(Stored data)
+---+

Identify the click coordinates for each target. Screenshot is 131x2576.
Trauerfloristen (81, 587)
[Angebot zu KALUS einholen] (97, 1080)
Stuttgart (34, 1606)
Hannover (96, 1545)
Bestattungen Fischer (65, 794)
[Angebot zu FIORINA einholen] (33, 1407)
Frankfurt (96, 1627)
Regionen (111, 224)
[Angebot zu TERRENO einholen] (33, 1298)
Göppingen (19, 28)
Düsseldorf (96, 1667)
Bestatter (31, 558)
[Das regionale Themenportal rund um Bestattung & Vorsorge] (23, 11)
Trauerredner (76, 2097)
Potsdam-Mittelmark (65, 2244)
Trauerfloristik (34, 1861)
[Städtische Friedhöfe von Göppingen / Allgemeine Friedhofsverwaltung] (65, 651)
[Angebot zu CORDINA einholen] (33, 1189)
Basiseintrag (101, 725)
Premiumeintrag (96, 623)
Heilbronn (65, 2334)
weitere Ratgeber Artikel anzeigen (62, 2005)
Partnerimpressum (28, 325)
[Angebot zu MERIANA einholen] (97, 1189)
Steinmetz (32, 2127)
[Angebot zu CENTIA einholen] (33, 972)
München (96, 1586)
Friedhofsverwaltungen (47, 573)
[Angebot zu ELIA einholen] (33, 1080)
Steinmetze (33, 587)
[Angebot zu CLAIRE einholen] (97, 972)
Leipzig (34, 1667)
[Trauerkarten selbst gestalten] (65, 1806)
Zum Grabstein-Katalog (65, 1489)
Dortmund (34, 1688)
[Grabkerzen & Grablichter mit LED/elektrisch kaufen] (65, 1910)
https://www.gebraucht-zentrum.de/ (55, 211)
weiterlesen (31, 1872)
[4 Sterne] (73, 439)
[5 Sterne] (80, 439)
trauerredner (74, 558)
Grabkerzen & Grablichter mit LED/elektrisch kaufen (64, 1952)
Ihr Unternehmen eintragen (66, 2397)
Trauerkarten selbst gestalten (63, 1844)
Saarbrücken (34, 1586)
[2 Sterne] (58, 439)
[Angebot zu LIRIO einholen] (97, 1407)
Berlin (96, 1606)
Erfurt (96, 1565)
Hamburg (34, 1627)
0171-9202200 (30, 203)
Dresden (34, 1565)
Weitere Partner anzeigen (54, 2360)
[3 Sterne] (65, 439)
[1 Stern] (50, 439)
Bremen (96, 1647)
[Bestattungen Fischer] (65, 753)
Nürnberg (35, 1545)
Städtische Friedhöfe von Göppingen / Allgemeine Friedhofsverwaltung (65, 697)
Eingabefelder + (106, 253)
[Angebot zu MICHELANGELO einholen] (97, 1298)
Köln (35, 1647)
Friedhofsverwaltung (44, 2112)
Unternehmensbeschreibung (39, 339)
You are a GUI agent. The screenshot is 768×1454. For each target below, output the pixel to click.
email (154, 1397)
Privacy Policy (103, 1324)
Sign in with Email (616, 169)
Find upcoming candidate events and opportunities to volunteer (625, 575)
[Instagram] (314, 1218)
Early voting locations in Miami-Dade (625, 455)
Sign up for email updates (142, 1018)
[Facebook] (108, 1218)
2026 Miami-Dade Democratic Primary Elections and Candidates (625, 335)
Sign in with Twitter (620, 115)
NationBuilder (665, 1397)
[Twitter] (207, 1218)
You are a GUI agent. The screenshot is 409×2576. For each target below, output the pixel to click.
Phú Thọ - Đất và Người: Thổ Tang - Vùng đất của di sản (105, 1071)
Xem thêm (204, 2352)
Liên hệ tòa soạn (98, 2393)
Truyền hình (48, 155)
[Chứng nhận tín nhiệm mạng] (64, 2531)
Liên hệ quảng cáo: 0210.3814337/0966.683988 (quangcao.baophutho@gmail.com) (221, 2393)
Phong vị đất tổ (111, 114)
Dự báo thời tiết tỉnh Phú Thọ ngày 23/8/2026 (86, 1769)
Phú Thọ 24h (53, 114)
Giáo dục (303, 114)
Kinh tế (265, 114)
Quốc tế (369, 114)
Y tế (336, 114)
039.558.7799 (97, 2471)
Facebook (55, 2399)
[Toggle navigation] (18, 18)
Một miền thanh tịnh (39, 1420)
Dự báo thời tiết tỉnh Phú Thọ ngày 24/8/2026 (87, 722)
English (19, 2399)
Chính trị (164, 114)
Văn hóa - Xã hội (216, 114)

+---+

### YOUR GOAL
Could you give the records above again with every "output the pixel to click" replaced by "give the click coordinates" and nothing else changed?

### ANSWER TO THE EXERCISE
Identify the click coordinates for each target. Screenshot is 131x2576.
Trauerfloristen (81, 587)
[Angebot zu KALUS einholen] (97, 1080)
Stuttgart (34, 1606)
Hannover (96, 1545)
Bestattungen Fischer (65, 794)
[Angebot zu FIORINA einholen] (33, 1407)
Frankfurt (96, 1627)
Regionen (111, 224)
[Angebot zu TERRENO einholen] (33, 1298)
Göppingen (19, 28)
Düsseldorf (96, 1667)
Bestatter (31, 558)
[Das regionale Themenportal rund um Bestattung & Vorsorge] (23, 11)
Trauerredner (76, 2097)
Potsdam-Mittelmark (65, 2244)
Trauerfloristik (34, 1861)
[Städtische Friedhöfe von Göppingen / Allgemeine Friedhofsverwaltung] (65, 651)
[Angebot zu CORDINA einholen] (33, 1189)
Basiseintrag (101, 725)
Premiumeintrag (96, 623)
Heilbronn (65, 2334)
weitere Ratgeber Artikel anzeigen (62, 2005)
Partnerimpressum (28, 325)
[Angebot zu MERIANA einholen] (97, 1189)
Steinmetz (32, 2127)
[Angebot zu CENTIA einholen] (33, 972)
München (96, 1586)
Friedhofsverwaltungen (47, 573)
[Angebot zu ELIA einholen] (33, 1080)
Steinmetze (33, 587)
[Angebot zu CLAIRE einholen] (97, 972)
Leipzig (34, 1667)
[Trauerkarten selbst gestalten] (65, 1806)
Zum Grabstein-Katalog (65, 1489)
Dortmund (34, 1688)
[Grabkerzen & Grablichter mit LED/elektrisch kaufen] (65, 1910)
https://www.gebraucht-zentrum.de/ (55, 211)
weiterlesen (31, 1872)
[4 Sterne] (73, 439)
[5 Sterne] (80, 439)
trauerredner (74, 558)
Grabkerzen & Grablichter mit LED/elektrisch kaufen (64, 1952)
Ihr Unternehmen eintragen (66, 2397)
Trauerkarten selbst gestalten (63, 1844)
Saarbrücken (34, 1586)
[2 Sterne] (58, 439)
[Angebot zu LIRIO einholen] (97, 1407)
Berlin (96, 1606)
Erfurt (96, 1565)
Hamburg (34, 1627)
0171-9202200 (30, 203)
Dresden (34, 1565)
Weitere Partner anzeigen (54, 2360)
[3 Sterne] (65, 439)
[1 Stern] (50, 439)
Bremen (96, 1647)
[Bestattungen Fischer] (65, 753)
Nürnberg (35, 1545)
Städtische Friedhöfe von Göppingen / Allgemeine Friedhofsverwaltung (65, 697)
Eingabefelder + (106, 253)
[Angebot zu MICHELANGELO einholen] (97, 1298)
Köln (35, 1647)
Friedhofsverwaltung (44, 2112)
Unternehmensbeschreibung (39, 339)
You are a GUI agent. The screenshot is 768×1454. For each target below, give the click coordinates.
email (154, 1397)
Privacy Policy (103, 1324)
Sign in with Email (616, 169)
Find upcoming candidate events and opportunities to volunteer (625, 575)
[Instagram] (314, 1218)
Early voting locations in Miami-Dade (625, 455)
Sign up for email updates (142, 1018)
[Facebook] (108, 1218)
2026 Miami-Dade Democratic Primary Elections and Candidates (625, 335)
Sign in with Twitter (620, 115)
NationBuilder (665, 1397)
[Twitter] (207, 1218)
You are a GUI agent. The screenshot is 409×2576. For each target below, give the click coordinates.
Phú Thọ - Đất và Người: Thổ Tang - Vùng đất của di sản (105, 1071)
Xem thêm (204, 2352)
Liên hệ tòa soạn (98, 2393)
Truyền hình (48, 155)
[Chứng nhận tín nhiệm mạng] (64, 2531)
Liên hệ quảng cáo: 0210.3814337/0966.683988 (quangcao.baophutho@gmail.com) (221, 2393)
Phong vị đất tổ (111, 114)
Dự báo thời tiết tỉnh Phú Thọ ngày 23/8/2026 (86, 1769)
Phú Thọ 24h (53, 114)
Giáo dục (303, 114)
Kinh tế (265, 114)
Quốc tế (369, 114)
Y tế (336, 114)
039.558.7799 (97, 2471)
Facebook (55, 2399)
[Toggle navigation] (18, 18)
Một miền thanh tịnh (39, 1420)
Dự báo thời tiết tỉnh Phú Thọ ngày 24/8/2026 (87, 722)
English (19, 2399)
Chính trị (164, 114)
Văn hóa - Xã hội (216, 114)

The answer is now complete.